R初心者R初心者 2017/04/25 14:58 はじめまして. 非常に勉強になりました. 麻疹や水痘など病院内感染の講義でこのスクリプトを応用したgifアニメを使用できればと考えているのですが, Rの初心者でgifアニメ出力のやり方がわかりません. もしよろしければ教えていただけないでしょうか.

MikuHatsuneMikuHatsune 2017/04/26 10:23 院内感染講義なら麻疹や水痘といった個別の感染症より手洗い標準防護策で感染伝播を防ごう!! っていうほうがまあ、はい。

どれくらいR 初心者なのかわかりませんがすくなくともR はインストールされているものと仮定します。
R コンソールに上記スクリプトをコピペすると、library(animation) 以外はエラーなく動くはずです。
gif 化したければ、
install.package(animation)
でanimation という追加アドインをネットから入手して、(自動で)インストールします。
その後、saveGIF, movie.name=... の2行頭にある # を消します。
再度コピペして実行すると、GIF ができます。実行しているOS 環境はわかりませんが、windows, max, linux いずれもtemp という中間ファイルフォルダができる(コンソールを読むとどこかに書いてあると思います)ので、適当に名前をつけかえてファイルを移動します。

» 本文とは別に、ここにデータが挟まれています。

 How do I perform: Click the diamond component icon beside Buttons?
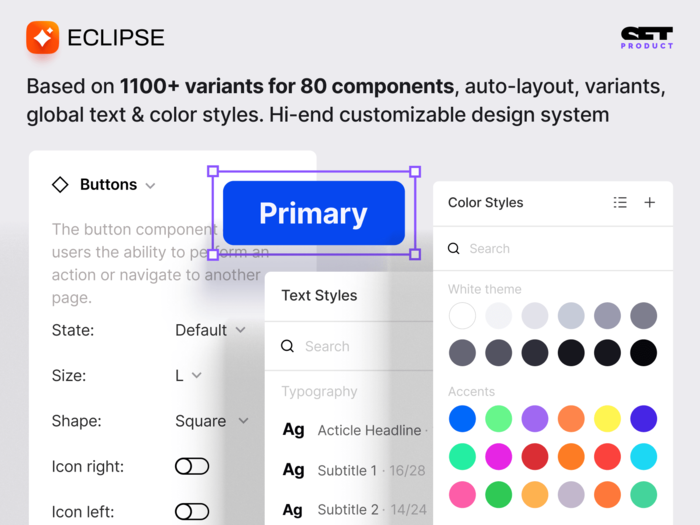[x=60, y=184]
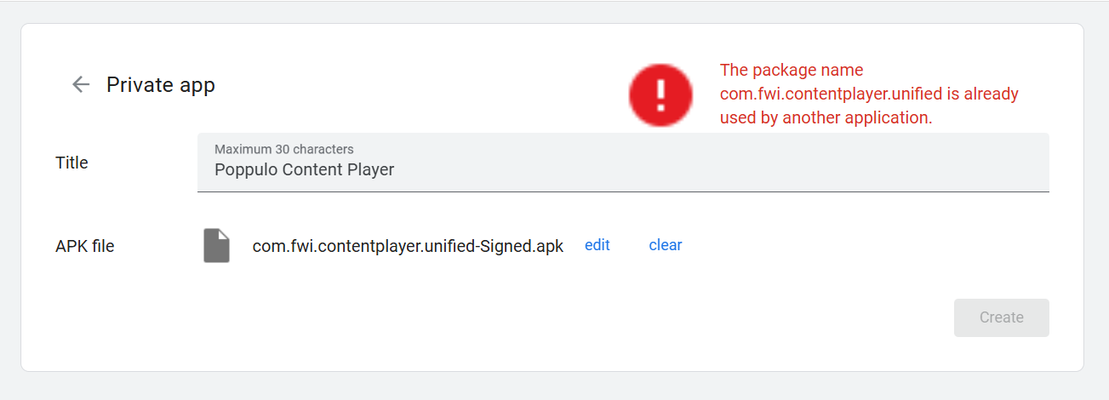Image resolution: width=1109 pixels, height=400 pixels.
Task: Click the Create button
Action: coord(1001,318)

GIF でなく静止画像が欲しければ、GIF を適当なソフトでばらしてもいいですが、
png(sprintf("保存先フォルダ%03d.png", j))
というコマンドをpar(mfrow=c(1,2)) の前におき、
def.off()
というコマンドをlegend("topleft", ...) の後に置くと、保存先フォルダ001.png, ... という連番でpng が保存されます。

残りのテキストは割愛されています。